Open ehartford opened 9 months ago
AMD is working on it: https://github.com/ROCmSoftwarePlatform/flash-attention
I've not tested it yet, but a new branch with WMMA optimizations for Radeon 7000 was added just yesterday it seems.
I have composed this guide for my AMD AI configuration... https://github.com/nktice/AMD-AI The ROCm project that had done flash attention has appeared to work with 5.73. [ https://github.com/nktice/AMD-AI/blob/main/ROCm-5.7.md - I've not tested much, but the exllamav2 warnings that appear when it's not in use disappear once it's installed in this case... ]
Alas it does not work with the ROCm 6 at time of writing. [ https://github.com/nktice/AMD-AI/blob/main/ROCm6.0.md - in this case exllamav2 crashes if flash attention ( same as above ) is installed. ]
An issue with this is that the AMD fork is always behind and hard to maintain compared to the main content and developers.

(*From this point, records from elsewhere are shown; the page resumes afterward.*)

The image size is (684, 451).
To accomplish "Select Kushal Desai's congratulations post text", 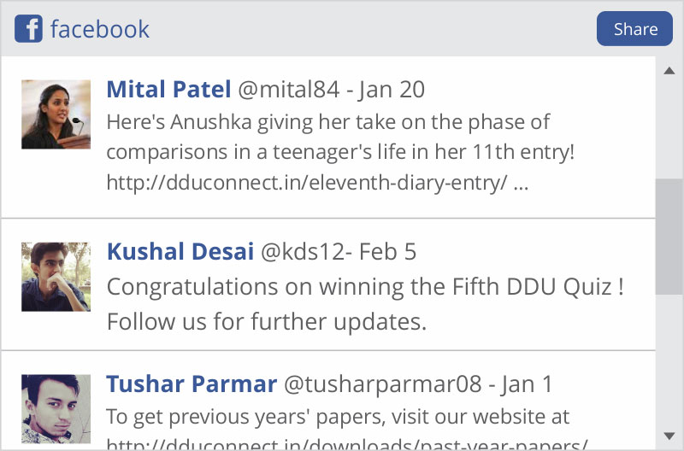I will coord(365,304).
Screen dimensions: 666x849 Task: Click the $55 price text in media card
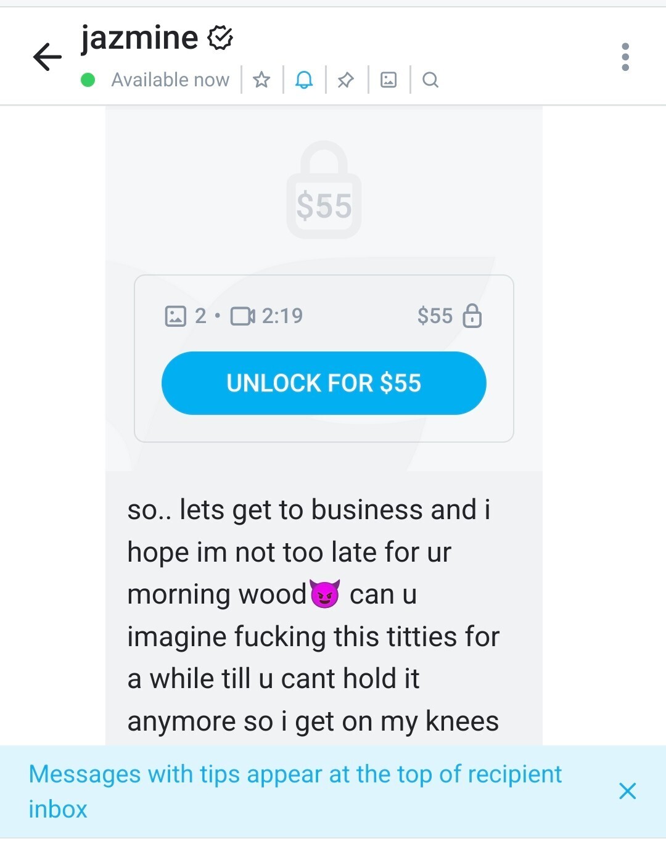[435, 316]
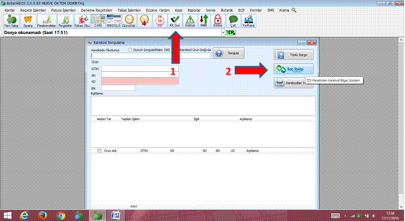Click into the GTIN input field
The width and height of the screenshot is (405, 222).
139,69
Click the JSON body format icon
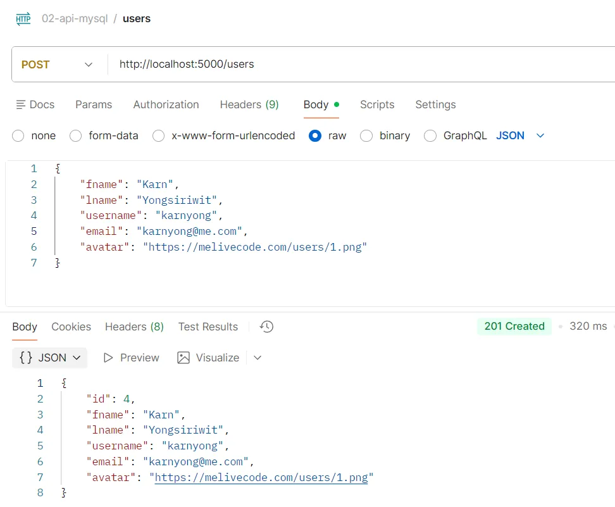615x507 pixels. click(x=27, y=358)
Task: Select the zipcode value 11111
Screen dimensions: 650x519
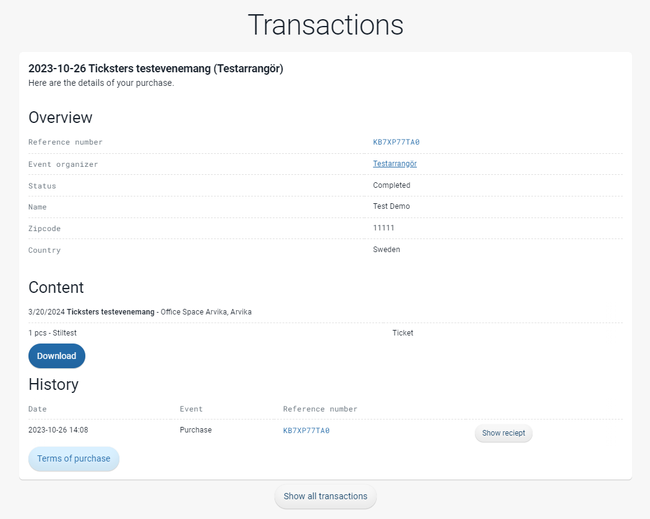Action: pos(382,228)
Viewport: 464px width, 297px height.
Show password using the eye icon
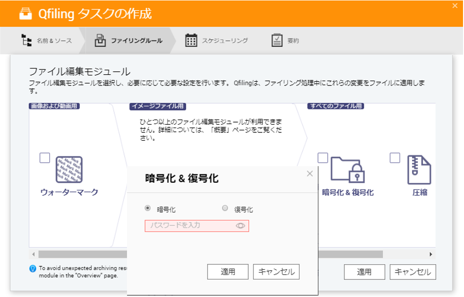(240, 226)
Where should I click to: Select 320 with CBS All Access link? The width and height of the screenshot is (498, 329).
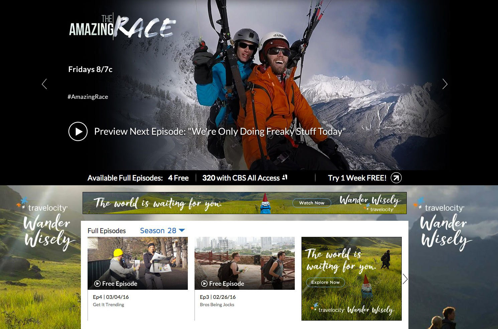click(241, 178)
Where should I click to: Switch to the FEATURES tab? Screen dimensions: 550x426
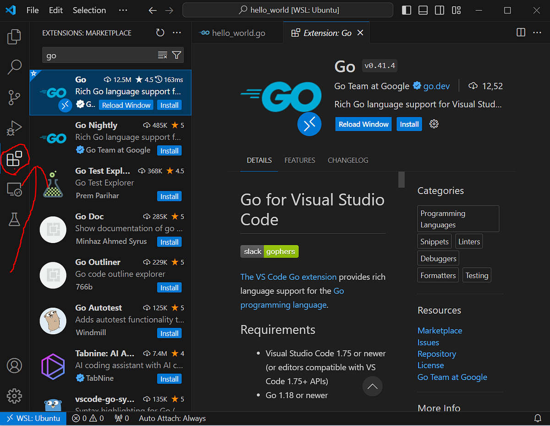300,160
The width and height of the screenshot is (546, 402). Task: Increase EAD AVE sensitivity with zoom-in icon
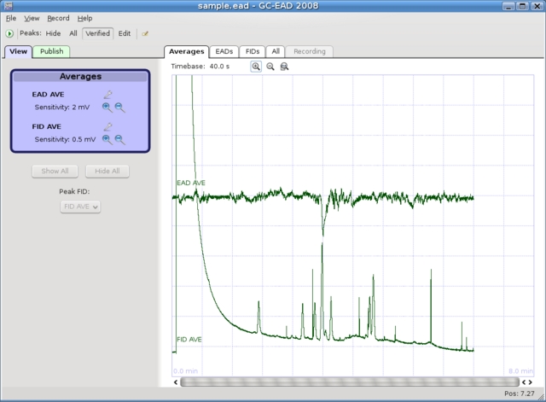pyautogui.click(x=107, y=108)
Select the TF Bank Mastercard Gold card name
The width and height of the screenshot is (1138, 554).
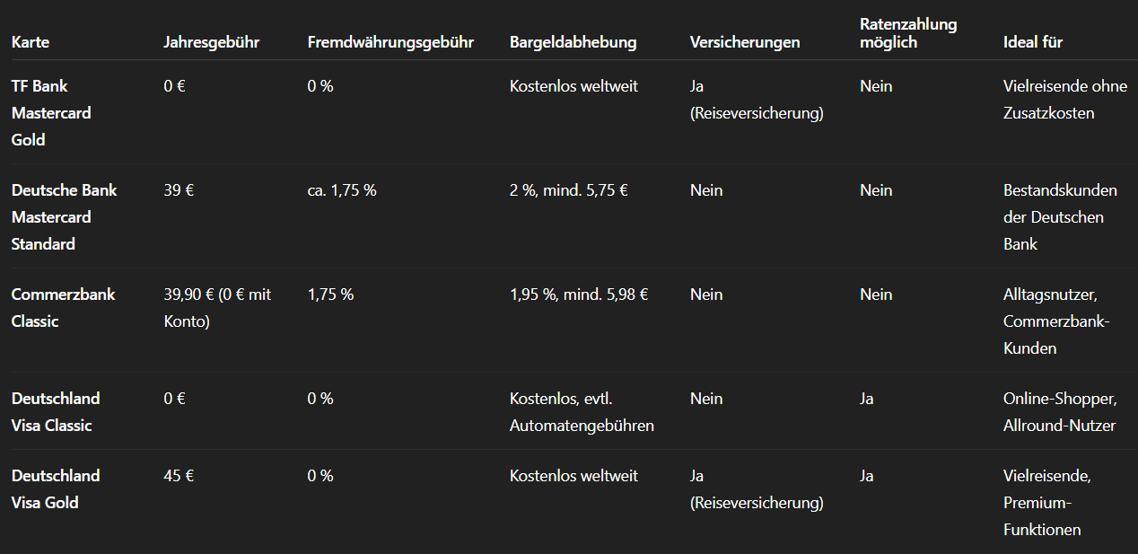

What would be helpful is for AMD's content to be included back into the source, so that they do not have to start from scratch again every time there is any update to the main flash-attention code.
@tridao is it possible to merge this to support ROCm?
I think that's a fork maintained by AMD folks and it's not meant to be merged.
I doubt they would disapprove of merging, Seems just a rift of communication. I will reach out.
I think that's a fork maintained by AMD folks and it's not meant to be merged.
As it's been a while, and they haven't updated or integrated... I'd like to mention - AMD rarely updates or maintains such things...
It's common for them to abandon such projects with little notice...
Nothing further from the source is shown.